A grand jury probe revealed a total compliance breakdown at the site that implicated the private and public sector. Never mentioned in the DA’s released statement summing up the grand jury’s findings was the fact that the Deutsche Bank project had from its very inception been under the scrutiny of a team of private sector integrity monitors that included Stier and even a former assistant district attorney who had previously worked for Morgenthau for nine years.
Stier concedes in the case of Deutsche Bank he was unable to have the impact necessary to head off the tragedy.
“We wrote memos and nobody responded to us at meetings,” says Ed Stier of his efforts before the fire to try and change the project’s culture.
Warnings ignored
Stier was not alone in expressing concerns about the lack of proper management controls at the site before the fire. Sixteen months before the deadly fire. on April 18, 2006, it was the members of Lower Manhattan’s Community Board 1 that passed a resolution warning officials about the poor conditions at the site. In their resolution they referenced the serious injury of two workers at the site and the checkered history of the firm working the project as well reported in the Daily News.
On August 3rd, more than two weeks before the fatal blaze, Stier’s colleague Jamie Daniels, with URS, an engineering firm also overseeing Bovis, issued his own dire warnings. In a letter to the LMDC which owned the site Daniels wrote, “As you are aware, this site is a serious accident waiting to happen due to the lack of Bovis’ attention to general housekeeping, fire watch and overall management.”
A Bovis safety official was indicted for manslaughter as were two officials with the John Galt Corporation, Bovis’s subcontractor on the botched demolition job. Galt the company was also indicted. Ultimately all three men were acquitted but Galt was found guilty of second degree reckless endangerment, a misdemeanor.

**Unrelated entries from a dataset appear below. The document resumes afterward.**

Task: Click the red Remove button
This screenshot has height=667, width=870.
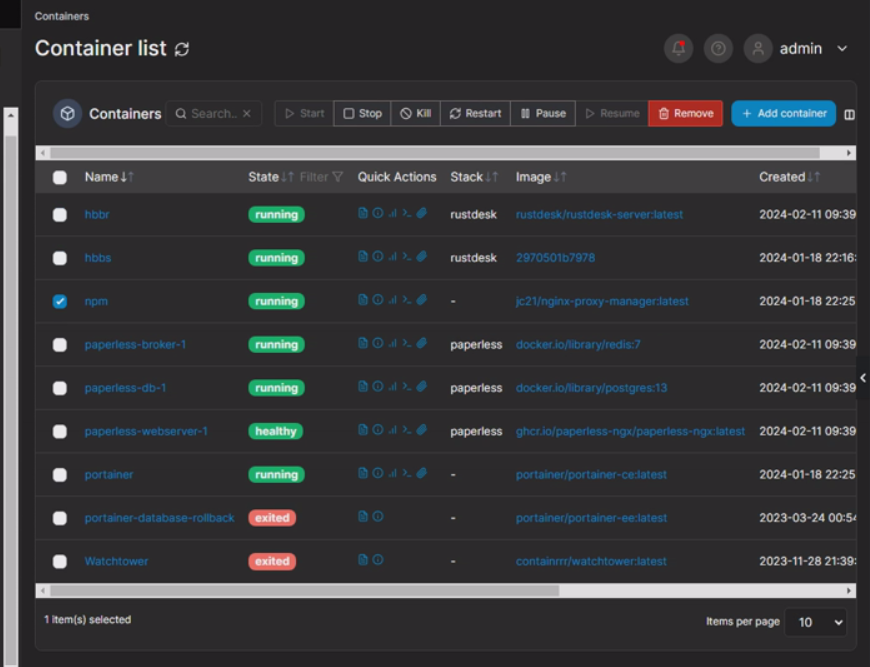Action: tap(685, 113)
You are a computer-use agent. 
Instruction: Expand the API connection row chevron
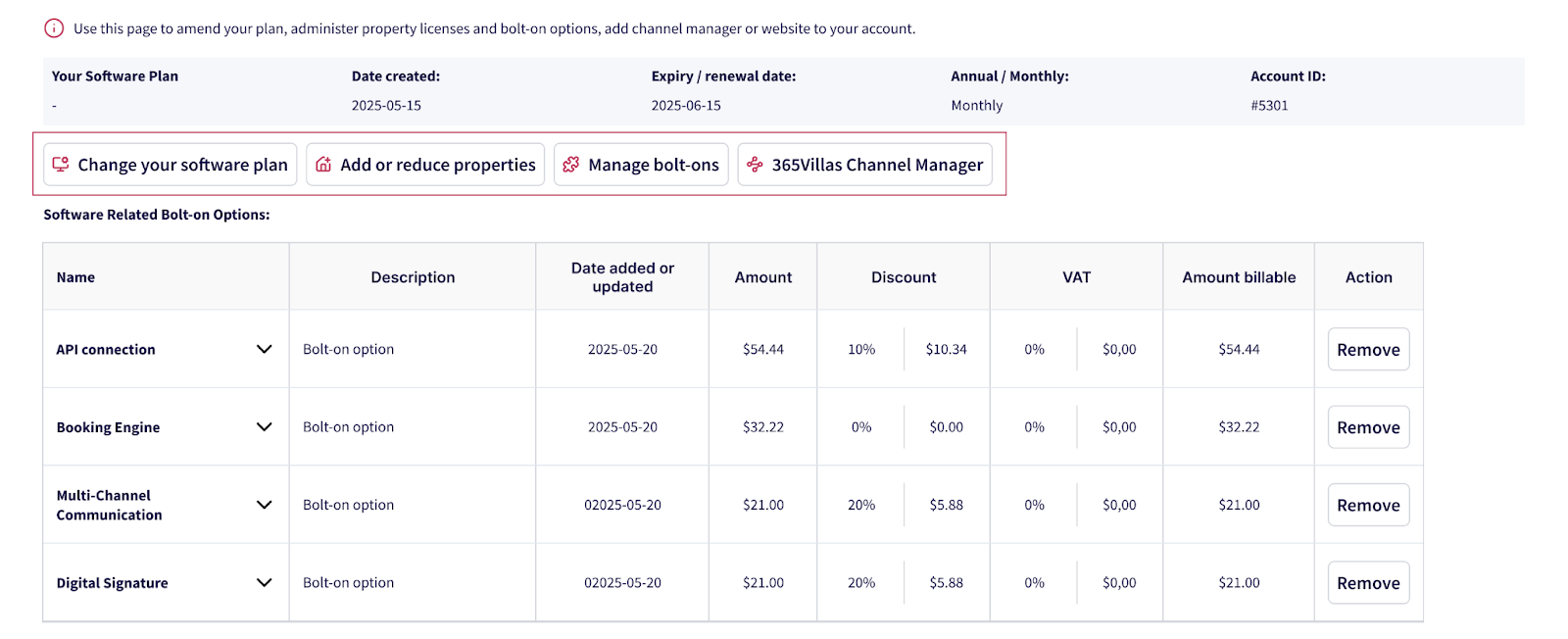click(264, 349)
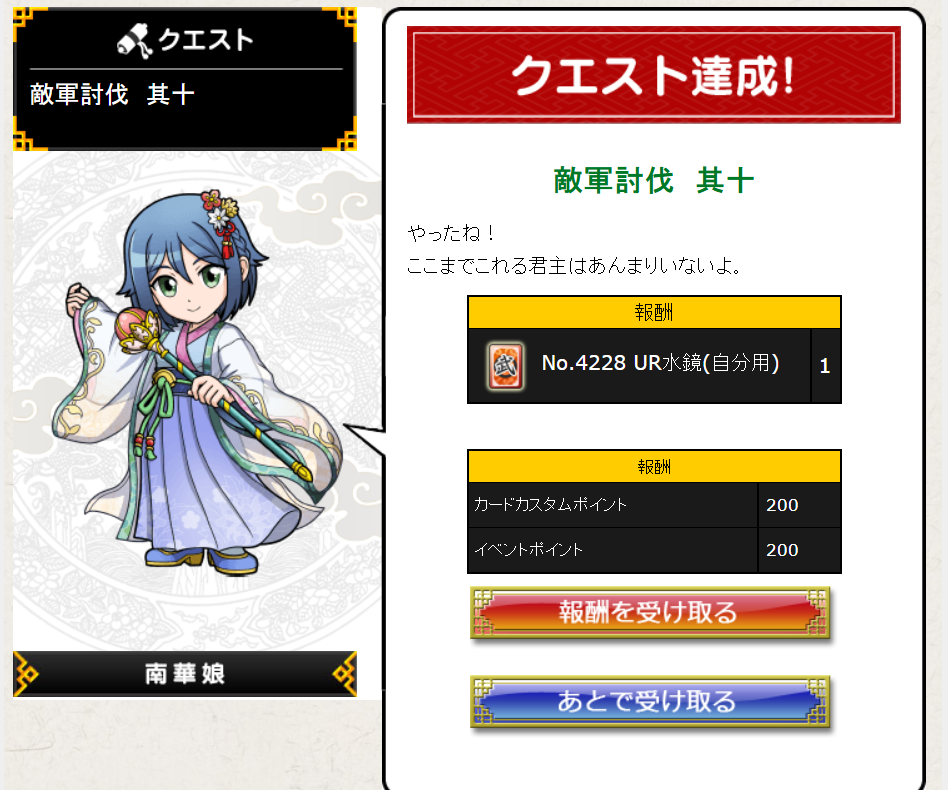Click the 200 value for イベントポイント

tap(782, 550)
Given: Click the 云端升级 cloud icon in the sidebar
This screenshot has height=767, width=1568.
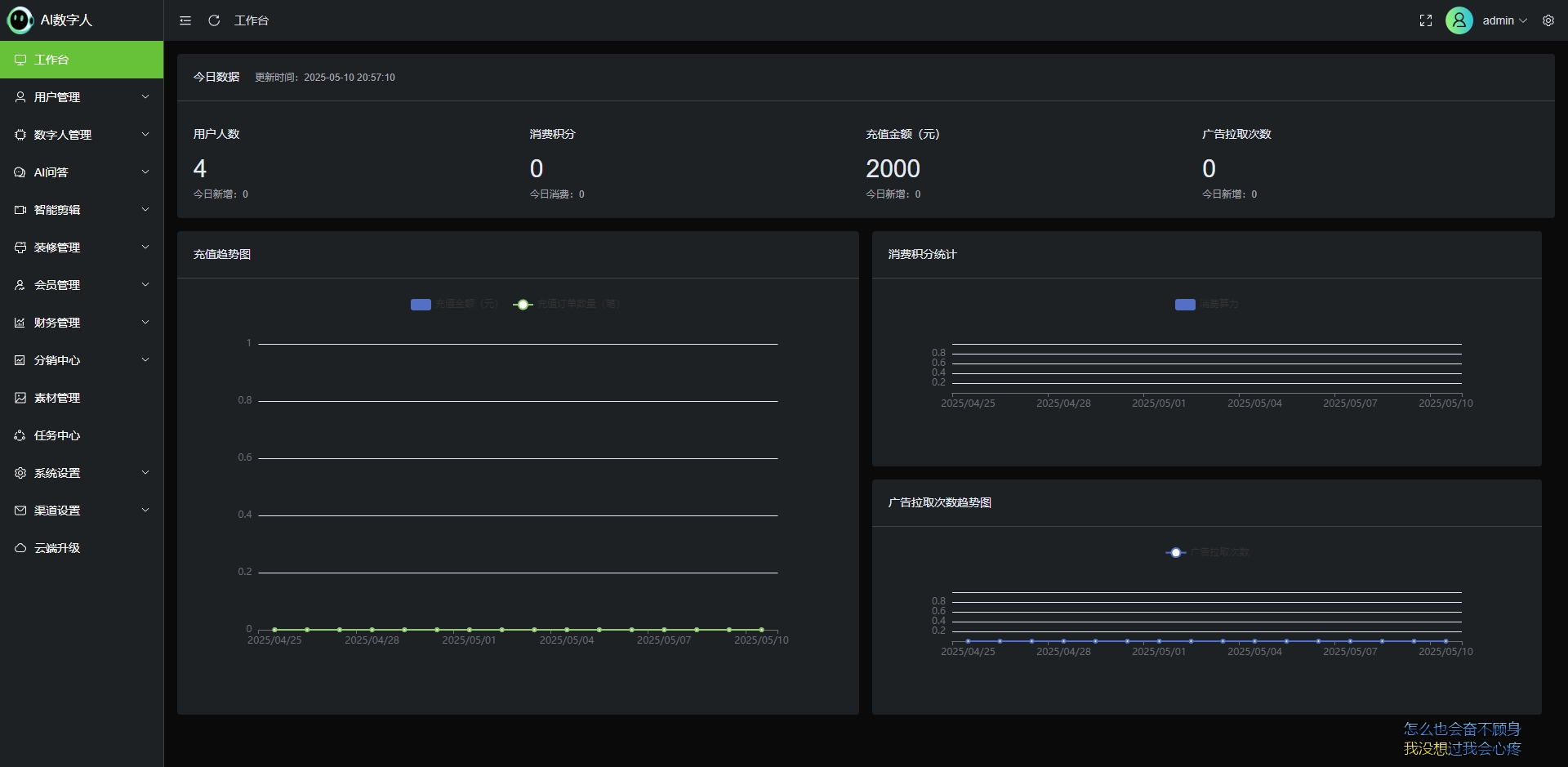Looking at the screenshot, I should point(20,548).
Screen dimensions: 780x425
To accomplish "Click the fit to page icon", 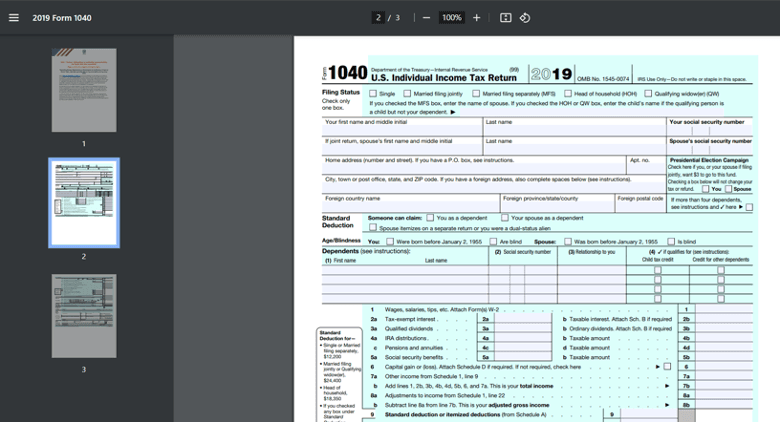I will 505,18.

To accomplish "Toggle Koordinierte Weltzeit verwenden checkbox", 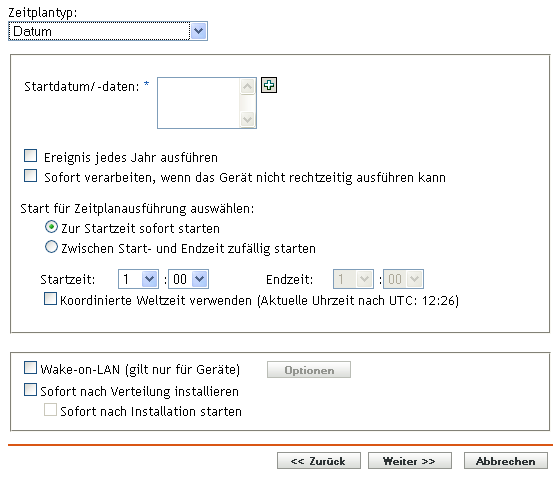I will [50, 299].
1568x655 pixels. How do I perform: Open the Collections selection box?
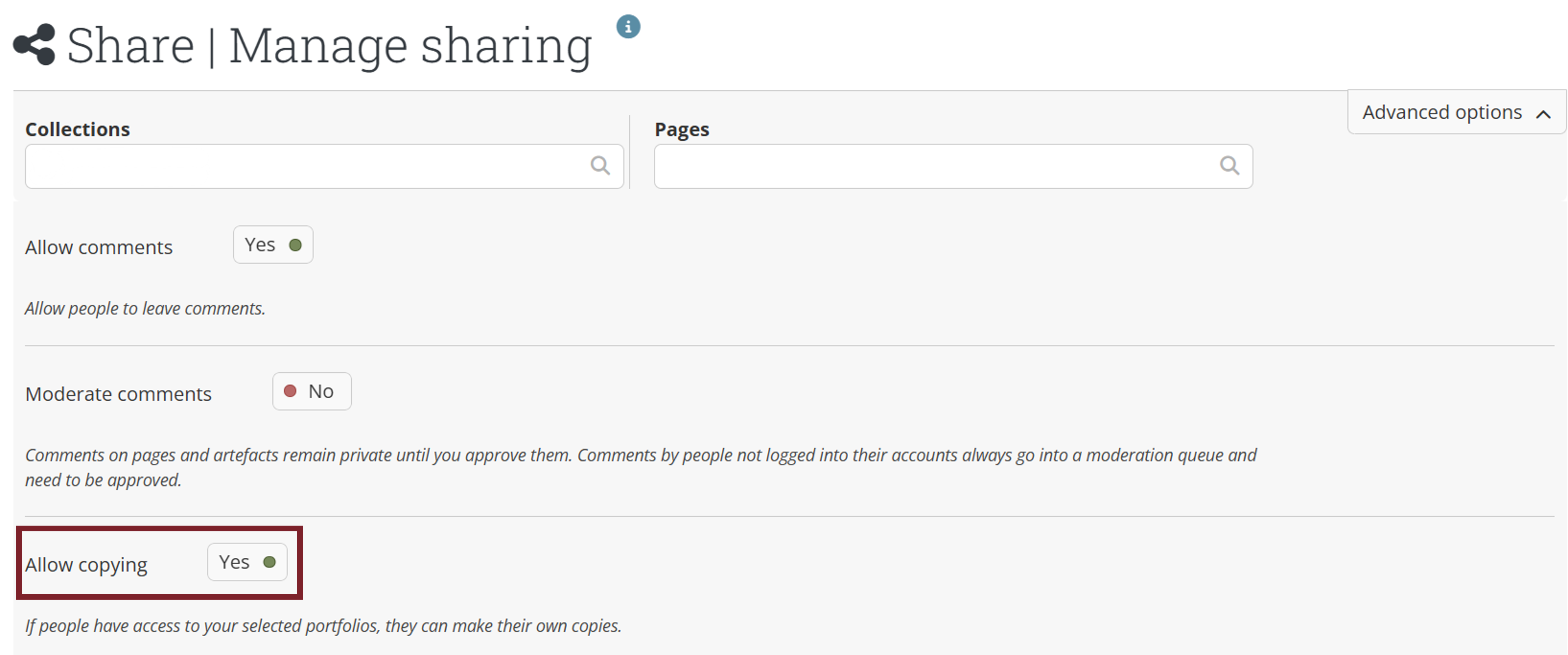[304, 166]
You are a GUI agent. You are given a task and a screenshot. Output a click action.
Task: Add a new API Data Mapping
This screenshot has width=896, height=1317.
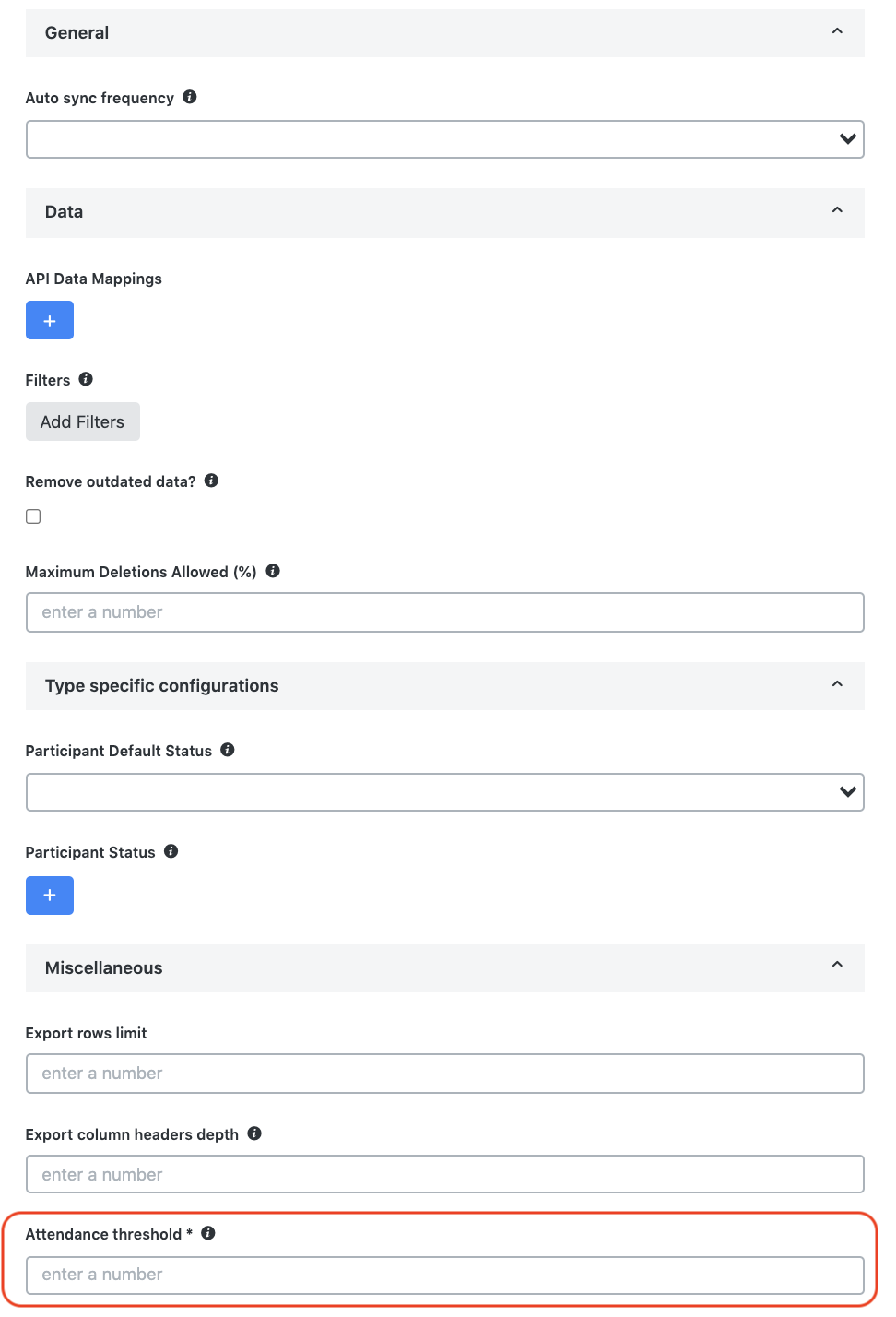pos(50,320)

District Attorney Robert Moregenthau also blasted the Fire Department for failing to ever inspect the Deutsche Bank building and the Department of Buildings for dereliction of duty. DOB actually had inspectors stationed on the site but failed to act on any of the major code violations that were contributing factors to the site conditions that led to the death of the firefighters.
In December of 2008 Manhattan, sixteen months after the fire, Morgenthau announced that Bovis had agreed to enter into a “non-prosecution” agreement in exchange “for taking remedial actions”. One of those actions: Yet another “independent integrity monitor” would get to collect a paycheck as a monitor assigned specifically to the multinational contractor.
Stier concedes that what happened at the Deutsche Bank tragically illustrates that having an integrity monitor in of itself won’t prevent corruption and negligence from getting a foothold if the integrity monitor doesn’t have the clout to back up their observations. Stier says monitors work most effectively when they are reporting directly to a sitting judge or a prosecutorial outfit like DOI. He says his team’s scrutiny did result in the LMDC not paying Bovis $12 million dollars for wages of workers who had fraudulently billed for when they were not actually on the Deutsche Bank site.